In a recent issue of Dance Gazette, Sue Bacchus, Head of Trading at the RAD gave her views on ensuring sustainability in the supply chain.

Over the last few years, the textile industry has come under increasing scrutiny for its vast footprint on global pollution and landfill, as well as for malpractices in its supply chains – and changes, though slow, are afoot. ‘You may have noticed high street retailers beginning to promote recycling,’ says Sue Bacchus, previously senior buyer at Selfridges and now Head of Trading at the RAD, ‘or fitnesswear brands that highlight sustainability criteria. And if fitnesswear can do it, so can dancewear.’ 

 The RAD holds licence agreements with its key suppliers, so Bacchus has no direct say in manufacture, materials or supply chain. What can she do from within the RAD? ‘It’s a conversation,’ says Bacchus. ‘You can’t force change upon licensees, but we can talk about the kind of fabrics, the dyeing, the recycling. You work with your licensees, and identify what capabilities they have.

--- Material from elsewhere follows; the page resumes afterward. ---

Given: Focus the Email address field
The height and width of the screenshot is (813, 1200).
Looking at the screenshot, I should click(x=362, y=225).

What’s important at the end is that the customer has a choice, so they can say: I don’t like this, I like that, but it’s still an RAD recommended product.’

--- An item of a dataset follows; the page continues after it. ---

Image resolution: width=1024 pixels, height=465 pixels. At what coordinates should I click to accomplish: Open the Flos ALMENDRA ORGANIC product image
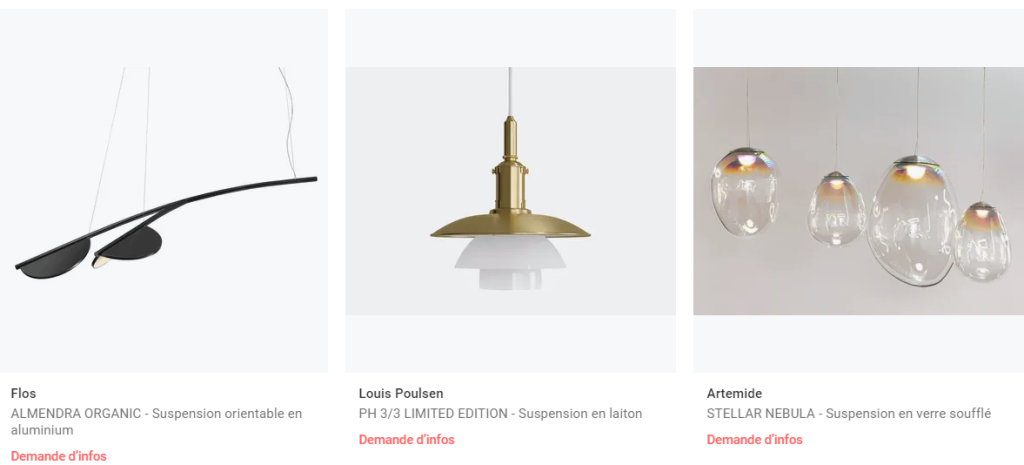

Yet for consumer choice to drive sustainable dancewear, don’t we need some kind of recognised labelling system? ‘We do need to be more vocal about where a product is coming from,’ admits Bacchus, ‘while at the same time being respectful to suppliers who aren’t able to change or to move as quickly.’ Some suppliers are already working in this direction – the Little Ballerina brand, for example, which flags its compliance with the Okeo-Text® Standard 100, one of the world’s best-known labels for textiles tested for harmful chemicals.

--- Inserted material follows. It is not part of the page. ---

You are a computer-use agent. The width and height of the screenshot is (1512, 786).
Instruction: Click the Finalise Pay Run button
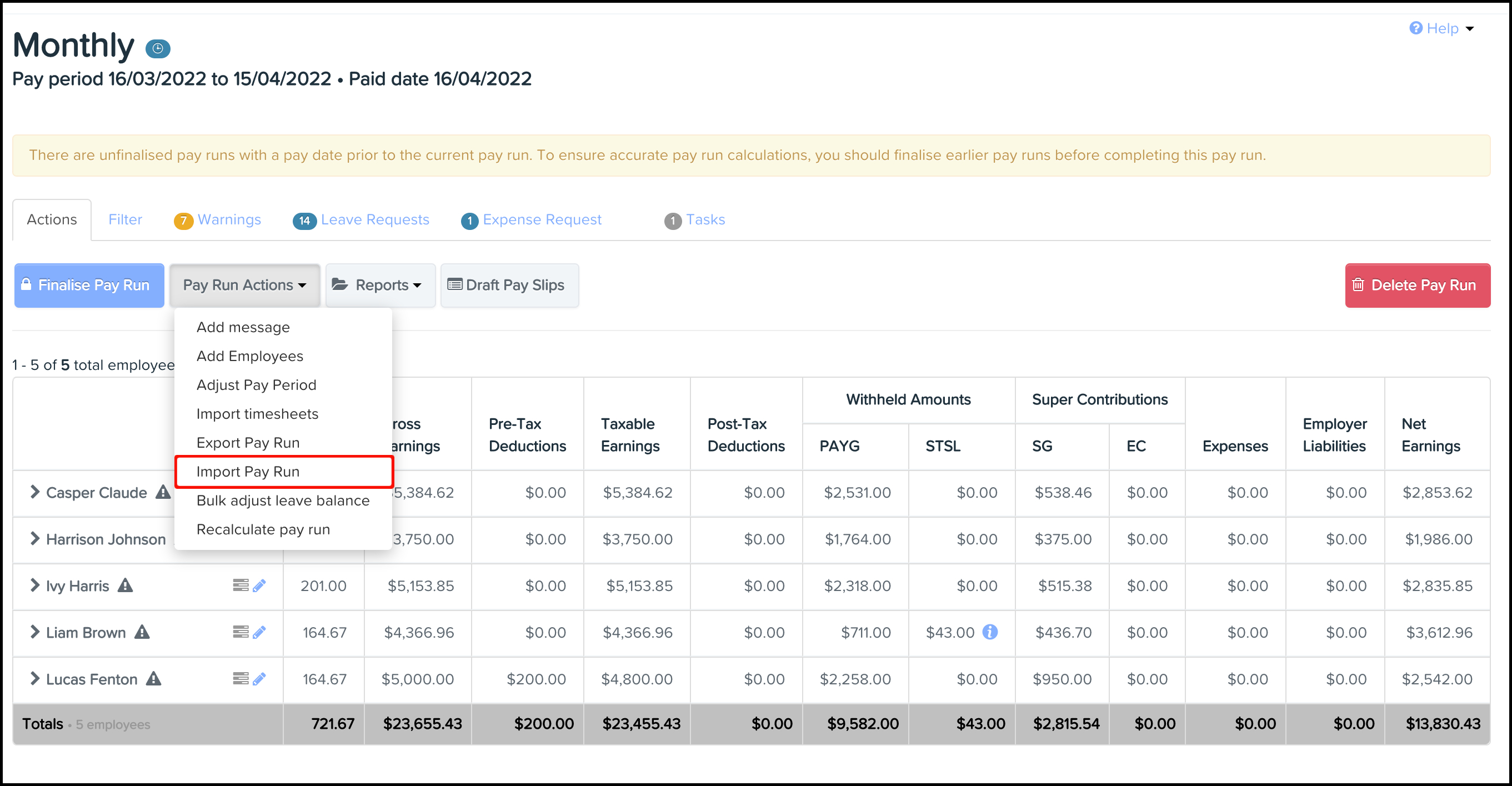[89, 285]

This is encouraging, but I wonder: is sustainability a deciding issue for consumers? Bacchus worries that it isn’t and points out that other factors are also pressing – affordability, for example. While avoiding the ‘fast fashion’ ethos of cheap disposability, Bacchus is nevertheless concerned not to price out people on lower incomes. Once again, questions of sustainability intersect with those of inequality – which means we need to take steps in which those forces are pulling in the same direction.